The Linux Btrfs filesystem is frequently compared to Sun’s ZFS; both allow users to pool storage devices together without relying on expensive hardware raid cards, both offer snapshots and cloning, and both calculate and store checksums of all data by default.
Thanks to the checksum feature in ZFS, all data stored on the filesystem can be verified to be stored correctly with one command: zpool scrub <poolname>. This will read all data on the filesystem and compare it to the checksums that are stored. If a problem is found the filesystem, and a redundant copy of the data is available, the filesystem will heal itself. If it can’t do that, it will still notify the user that a problem was found.
Though it is maturing rapidly, Btrfs does not yet have a similar scrub command. However there are ways to accomplish the same thing using simple shell scripting. I expect a true scrub command for Btrfs will come along in the near future, so for now this will work adequately.
Just stick the following text in a file somewhere in your system path, like /usr/local/bin/btrfs-scrub, then make it executable with chmod +x /usr/local/bin/btrfs-scrub.
#!/bin/bash
function scrub {
find $1 -mount -type f -exec cat '{}' > /dev/null \;
}
if [ $# -ne 1 ]
then
echo "Please give a filesystem path"
exit $E_BADARGS
fi
echo "Btrfs-scrub script"
echo "Checking $1, this may take a while"
scrub $1
echo "Scrub complete!
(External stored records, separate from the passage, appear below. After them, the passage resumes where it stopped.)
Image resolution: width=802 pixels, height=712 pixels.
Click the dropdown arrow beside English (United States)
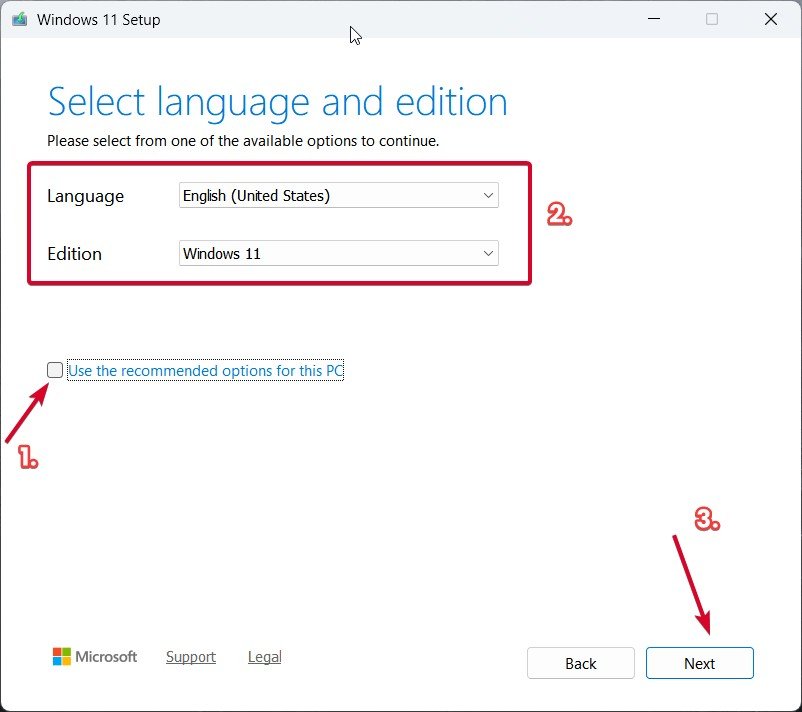[x=487, y=195]
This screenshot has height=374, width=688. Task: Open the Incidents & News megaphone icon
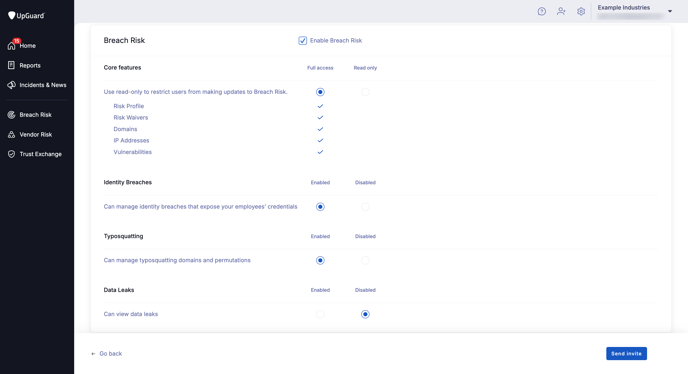(11, 85)
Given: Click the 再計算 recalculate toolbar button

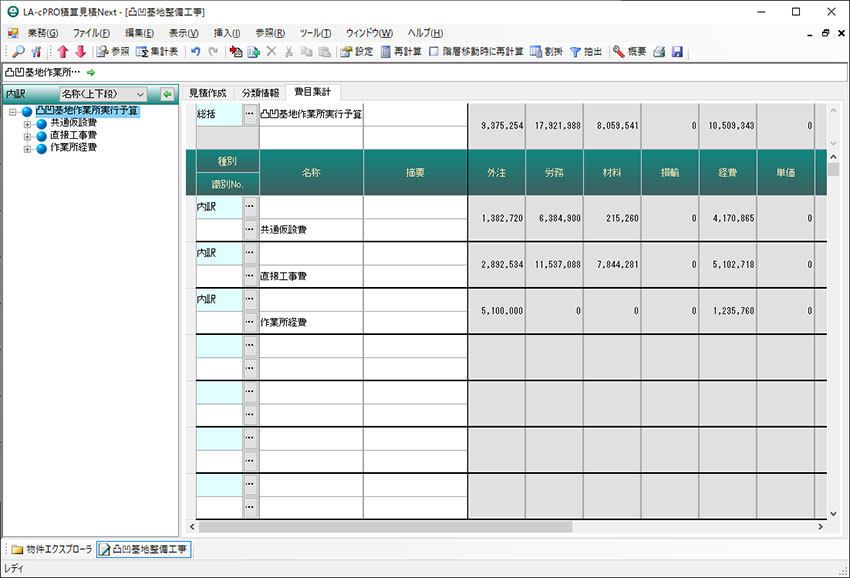Looking at the screenshot, I should click(402, 51).
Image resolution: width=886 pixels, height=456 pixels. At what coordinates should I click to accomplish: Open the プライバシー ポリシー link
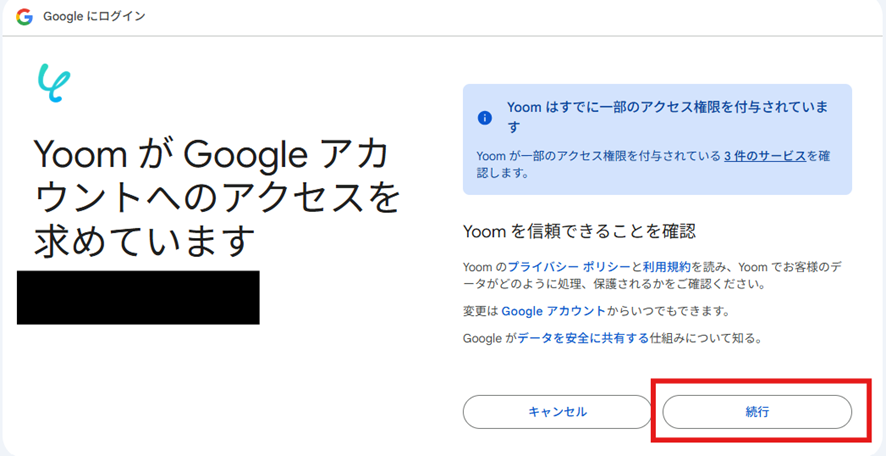coord(569,267)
Check dmesg for any possible errors"
To use the script, execute it on a path like this:
btrfs-scrub /pool
The script takes a single argument, a filesystem path. It reads every file inside that path recursively, and streams the contents to /dev/null. The end result is nearly identical to the ZFS scrub operation, every file is checked when read, and if an invalid checksum is found, the kernel will print a message in the kernel log, which can be viewed with the dmesg command.
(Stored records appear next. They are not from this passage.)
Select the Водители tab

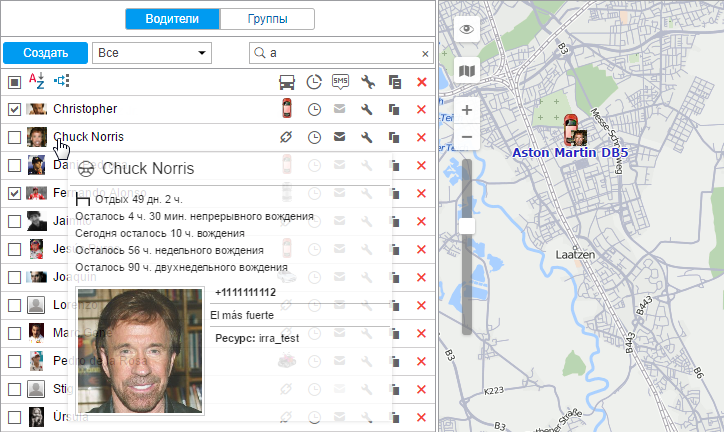point(172,18)
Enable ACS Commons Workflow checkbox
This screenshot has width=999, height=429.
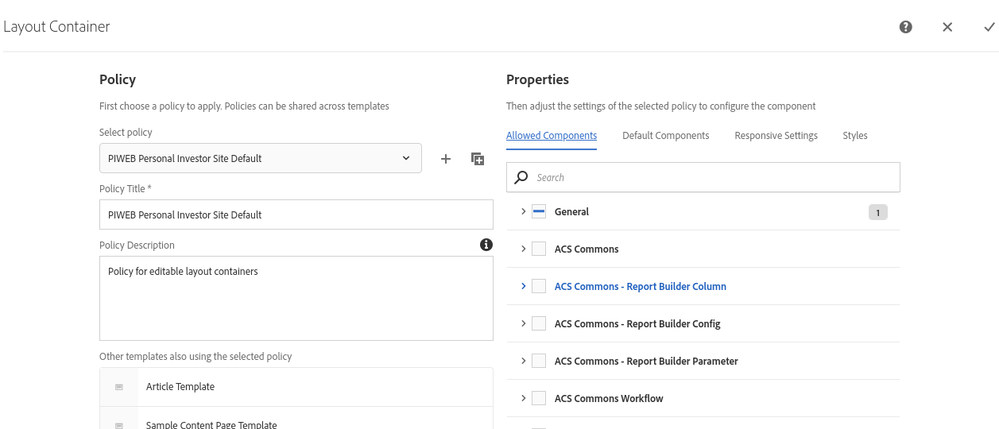pyautogui.click(x=539, y=399)
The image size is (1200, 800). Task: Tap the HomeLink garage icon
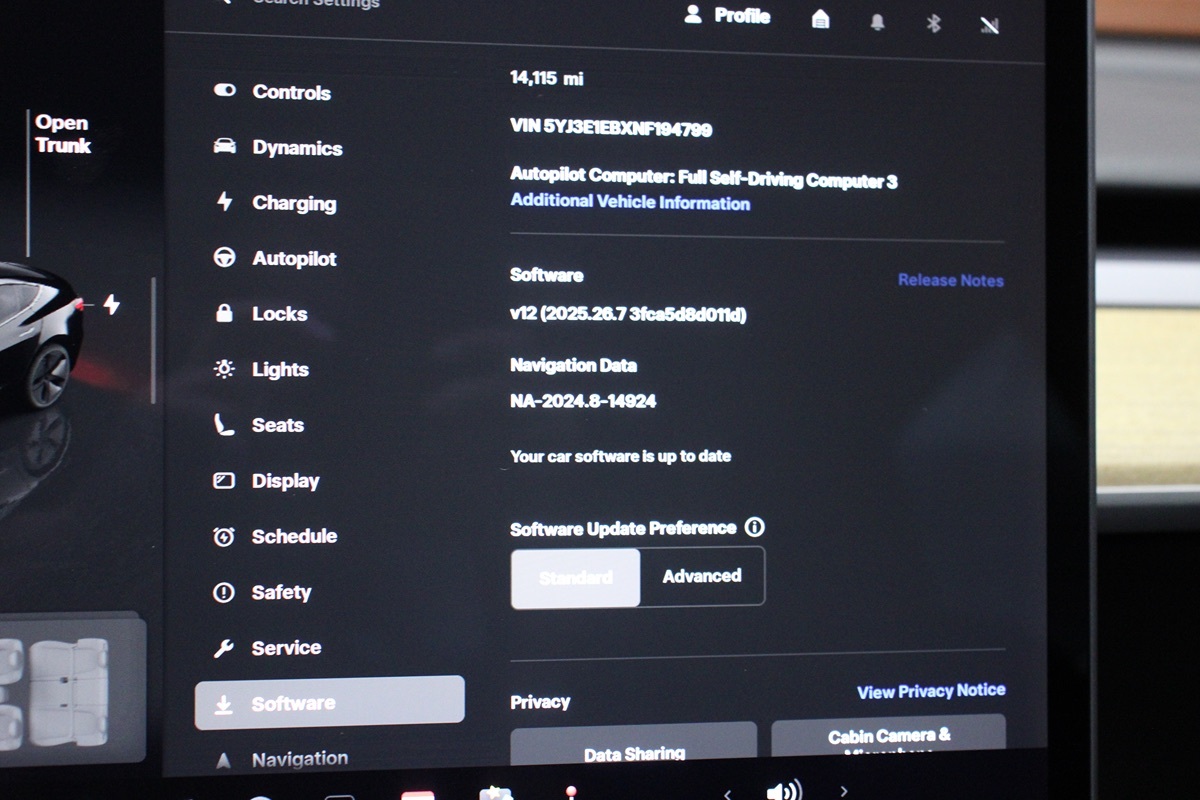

Because we’re just reading files from a path, there isn’t anything Btrfs specific about this script, but as far as scrubbing a disk is concerned, it is only useful on filesystems that know when data has been corrupted somehow.
You may want to add a -mount flag in there, or something like that. (There must be a way to tell Linux’s find command to only search within the starting filesystem and not follow symbolic links out of the filesystem, or ignore filesystems that are mounted beneath the starting filesystem. If it’s not -mount, I’m sure there’s another option for it).
Indeed, the -mount flag does what you suggest, i’ve updated the post.
Thanks Mark!
You could also do this with a backup rsync or something like that, and kill two birds with one stone.
Horribly and sneakingly dangerous!
This does not scrub the directories and meta-data at all. Which means it’s not much better than doing nothing. Since you still just as easily can lose everything.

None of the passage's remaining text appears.